DPs Finally Leading To Team Success Image

It's been building since Beckham but now the Designated Player rule seems to be finally paying off.

July. The most intriguing month of the year in Major League Soccer. It is when the summer transfer window opens (July 9th to be precise), a time which fosters fevered speculation and represents the best chance for MLS clubs to acquire big name foreign signings. With the European game on its break between seasons, this is when a sizeable chunk of its players are considering their options. Seattle has stolen a march with the signing of Obafemi Martins (more on him later). With MLS continuing to improve both its infrastructure and quality of play, there has been a steady increase in the number of marquee players coming to the league. And as LA Galaxy have shown in winning the last two MLS Cups, these high value Designated Players may well be the biggest factor in determining success.

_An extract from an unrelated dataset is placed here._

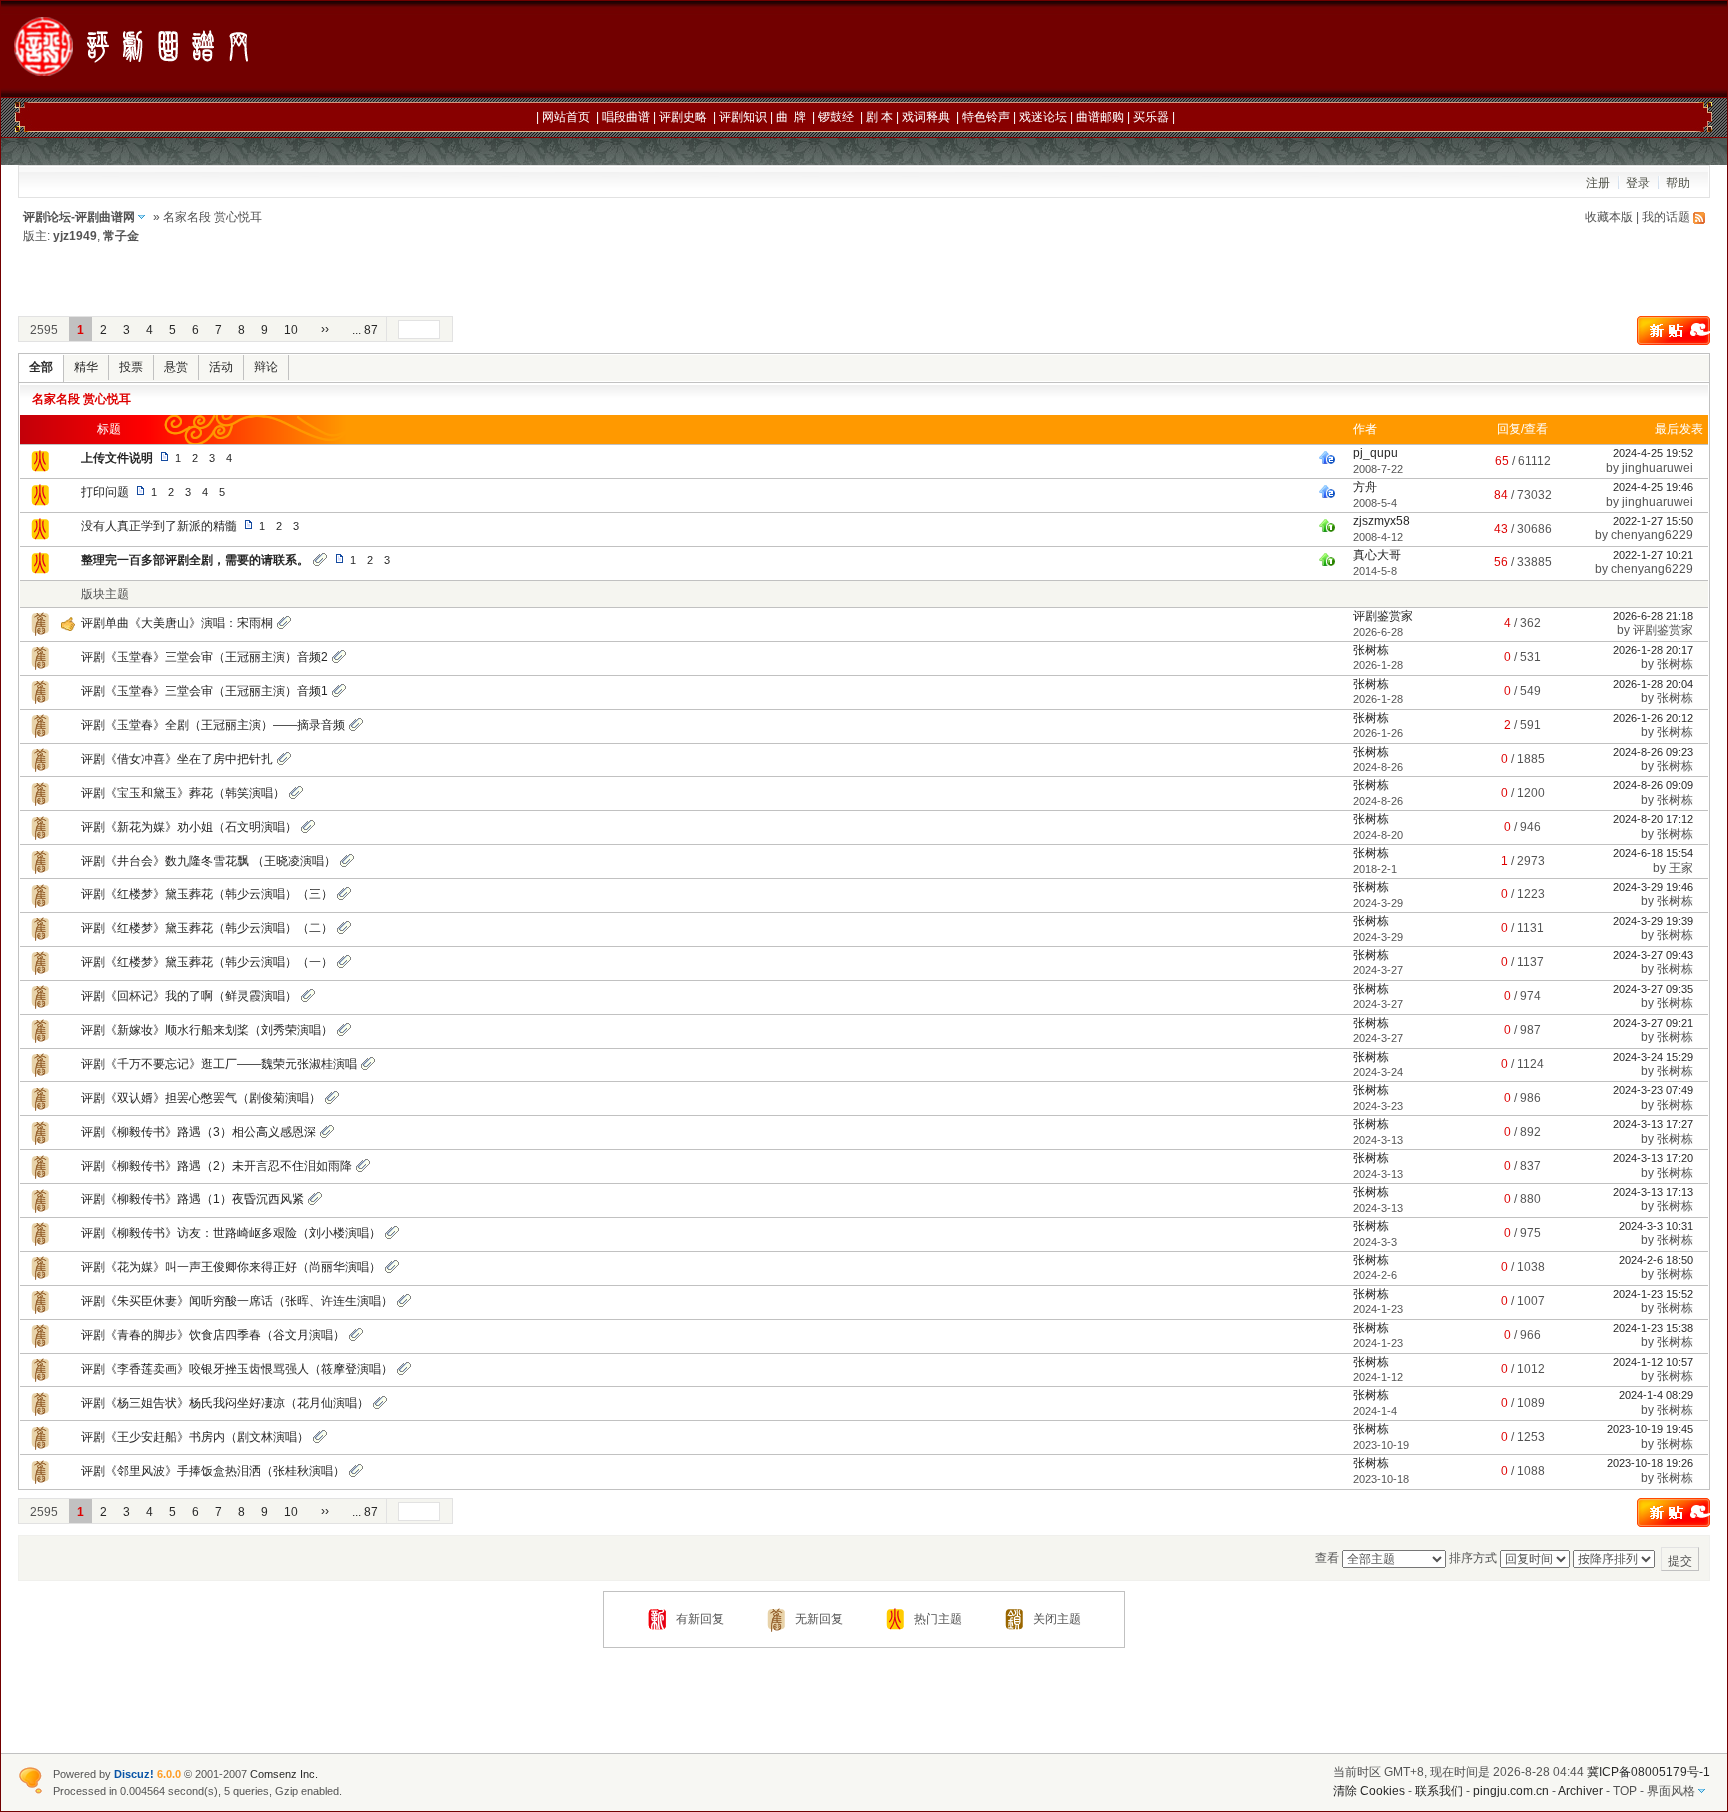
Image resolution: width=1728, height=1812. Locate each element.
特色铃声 (986, 117)
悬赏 (176, 367)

Prior to the Galaxy’s 2011 title, no side containing a Designated Player had won the ultimate prize in MLS. That may only have been four years of trophies but it was enough for the skeptics to suggest that the ‘Beckham experiment’ – David Beckham joining Los Angeles in 2007, giving rise to the Designated Player rule that opens up three roster spots where teams can pay players whatever they want above the $367,500 salary limit – wouldn’t last.


It now appears to be the opposite. In his last two years, Beckham (salary $5m/year) found his stride. Just as crucial in 2011 was Landon Donovan ($2.4m/year) scoring the only goal to beat Houston Dynamo. A year later the club repeated the feat over the same opposition, with Beckham playing a guiding role in a 3-1 win and Donovan and Robbie Keane ($3.4m/year) each getting on the score sheet. In the 2012 MLS Cup Playoffs, Keane would end up with six goals in six games. Just 12 players were paid over a million dollars that season. A quarter of them belonged to LA.

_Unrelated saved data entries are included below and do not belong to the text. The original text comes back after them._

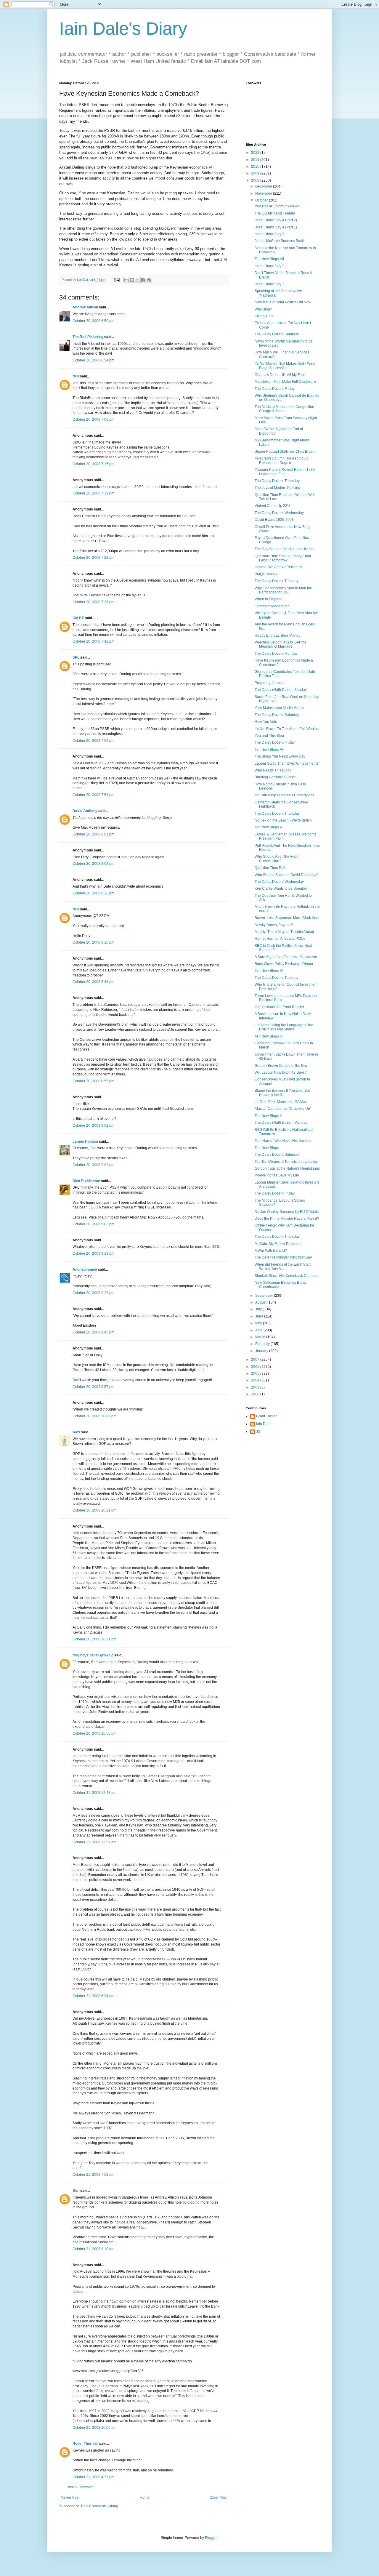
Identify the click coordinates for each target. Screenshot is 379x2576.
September (264, 1295)
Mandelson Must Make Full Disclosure (285, 382)
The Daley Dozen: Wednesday (279, 513)
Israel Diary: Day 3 (269, 234)
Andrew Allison (85, 307)
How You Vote (266, 722)
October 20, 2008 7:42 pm (93, 641)
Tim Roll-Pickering (88, 337)
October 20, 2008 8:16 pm (93, 893)
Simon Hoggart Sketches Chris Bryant (285, 451)
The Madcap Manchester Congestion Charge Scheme (284, 409)
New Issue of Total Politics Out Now (283, 302)
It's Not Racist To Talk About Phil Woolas (287, 729)
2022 (255, 153)
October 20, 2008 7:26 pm (93, 602)
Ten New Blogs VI (269, 749)
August (261, 1302)
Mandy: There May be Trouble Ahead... (286, 932)
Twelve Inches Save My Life (277, 1175)
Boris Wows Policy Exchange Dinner (284, 964)
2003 (255, 1387)
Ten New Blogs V (268, 827)
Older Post (218, 2497)
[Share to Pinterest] (149, 280)
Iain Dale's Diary (123, 29)
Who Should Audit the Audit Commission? (276, 858)
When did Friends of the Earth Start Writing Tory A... (283, 1266)
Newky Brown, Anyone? (274, 925)
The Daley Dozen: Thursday (277, 481)
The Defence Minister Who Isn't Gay (283, 1257)
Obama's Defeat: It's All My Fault (280, 375)
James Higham (85, 1141)
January (262, 1351)
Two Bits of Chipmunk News (277, 206)
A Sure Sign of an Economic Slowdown (286, 957)
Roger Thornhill (85, 2443)
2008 (255, 180)
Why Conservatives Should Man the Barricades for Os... (283, 590)
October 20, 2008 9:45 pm (93, 1332)
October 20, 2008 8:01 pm (93, 834)
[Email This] (126, 280)
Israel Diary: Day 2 (269, 266)
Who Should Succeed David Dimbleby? (286, 875)
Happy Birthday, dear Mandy (277, 635)
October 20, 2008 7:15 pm (93, 464)
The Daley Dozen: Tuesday (276, 581)
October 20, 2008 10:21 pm (94, 1510)
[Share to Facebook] (143, 280)
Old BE (78, 618)
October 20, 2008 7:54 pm (93, 741)
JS (258, 1431)
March (260, 1337)
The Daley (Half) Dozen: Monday (281, 1122)
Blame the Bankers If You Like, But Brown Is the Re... (282, 1092)
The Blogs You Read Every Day (280, 756)
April (259, 1330)
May (259, 1323)
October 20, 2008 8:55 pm (93, 1081)
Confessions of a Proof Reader (279, 1007)
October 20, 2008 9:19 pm (93, 1253)
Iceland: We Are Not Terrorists (278, 567)
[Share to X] (138, 280)
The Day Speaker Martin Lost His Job (284, 549)
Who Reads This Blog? (273, 770)
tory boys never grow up (93, 1655)
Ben (76, 2190)
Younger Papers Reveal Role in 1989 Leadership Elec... (285, 472)
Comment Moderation (272, 606)
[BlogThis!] (132, 280)
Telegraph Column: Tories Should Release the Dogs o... (282, 460)
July (259, 1309)
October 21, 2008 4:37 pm (93, 2477)
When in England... (270, 599)
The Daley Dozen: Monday (276, 653)
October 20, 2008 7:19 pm (93, 493)
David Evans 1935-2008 (274, 520)
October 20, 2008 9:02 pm (93, 1125)
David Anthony (85, 811)
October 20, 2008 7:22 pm (93, 557)
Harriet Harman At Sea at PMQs (280, 938)
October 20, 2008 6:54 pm (93, 360)
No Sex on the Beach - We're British (283, 820)
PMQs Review (266, 574)
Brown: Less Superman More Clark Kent (287, 918)
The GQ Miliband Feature (275, 213)
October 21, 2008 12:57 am (94, 1842)
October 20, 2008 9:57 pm (93, 1387)
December (264, 186)
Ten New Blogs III (268, 1036)
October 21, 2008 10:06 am (94, 2427)
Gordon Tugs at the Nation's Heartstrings (287, 1168)
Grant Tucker (266, 1416)
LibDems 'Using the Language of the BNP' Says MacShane (284, 1027)
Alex (76, 1432)
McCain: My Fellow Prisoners (278, 1244)
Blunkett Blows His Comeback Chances (286, 1276)
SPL (76, 657)
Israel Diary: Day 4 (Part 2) (276, 220)
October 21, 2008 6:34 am (93, 1996)
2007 (255, 1359)
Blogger (211, 2538)
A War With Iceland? (271, 1250)
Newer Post (70, 2497)
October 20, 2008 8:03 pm (93, 864)
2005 (255, 1373)
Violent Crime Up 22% (272, 506)
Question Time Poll (270, 868)
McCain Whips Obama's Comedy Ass (284, 795)
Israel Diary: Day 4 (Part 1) (276, 227)
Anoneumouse (85, 1269)
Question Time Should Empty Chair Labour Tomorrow (283, 558)
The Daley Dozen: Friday (275, 389)
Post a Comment (80, 2487)
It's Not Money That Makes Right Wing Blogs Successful (285, 365)
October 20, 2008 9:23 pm (93, 1293)
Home (145, 2497)
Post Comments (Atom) (99, 2506)
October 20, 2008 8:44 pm (93, 982)
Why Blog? (263, 309)
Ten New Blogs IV (269, 970)
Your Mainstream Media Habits (279, 708)
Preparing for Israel (270, 683)
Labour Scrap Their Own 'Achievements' (287, 763)
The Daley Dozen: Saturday (277, 334)
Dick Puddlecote (86, 1181)
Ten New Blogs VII (269, 259)
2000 (255, 1394)
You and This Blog (269, 736)
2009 (255, 173)
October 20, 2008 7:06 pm (93, 419)
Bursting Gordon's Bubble (275, 777)
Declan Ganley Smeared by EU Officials (287, 1212)
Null (76, 376)
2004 (255, 1380)
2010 (255, 166)
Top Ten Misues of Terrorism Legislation (286, 1162)
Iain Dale (263, 1424)
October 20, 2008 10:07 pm (94, 1416)
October (262, 200)
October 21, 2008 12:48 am (94, 1793)
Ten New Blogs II (268, 1116)
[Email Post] (117, 279)
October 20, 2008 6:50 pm (93, 321)
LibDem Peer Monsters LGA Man (281, 1102)
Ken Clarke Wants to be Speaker (281, 888)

The lesson of the last two years is not that a team stuffed with highly-paid stars will guarantee success. New York’s expensive travails over the past few years are testament to that. In a sport which pits 11 against 11 that would also be absurd. The team can and still should be the star. Yet the addition of a world-class player with an attitude to match should make a big difference. After all, they are sometimes earning a hundred times more than the lowest-paid players in the league.


While they don’t perform a hundred times better they are more likely to change the course of a single match given their greater skill, ability and experience. They often do better under the greatest of pressure. In a league where the champion is ultimately decided by a series of one and two-game knockout rounds, those attributes are proving critical.
This season there are eight players making over a million dollars (my arbitrary line in determining high-value players), according to the MLS Players Union. They are all making a significant impact (except for Danny Koevermans at Toronto who has been injured for a long time). Aside from Keane and Donovan at Los Angeles, Tim Cahill is now scoring important goals in his first full season with New York while Thierry Henry continues to dazzle all and sundry with his elegance and acrobatics (remember this goal against Montreal from May?) as the Red Bulls look like contenders in the Eastern Conference. Montreal’s Marco DiVaio is the MLS joint-leading scorer as his side sit top of the East, and a resurgent Kenny Miller has five goals in seven games since returning from injury for Vancouver.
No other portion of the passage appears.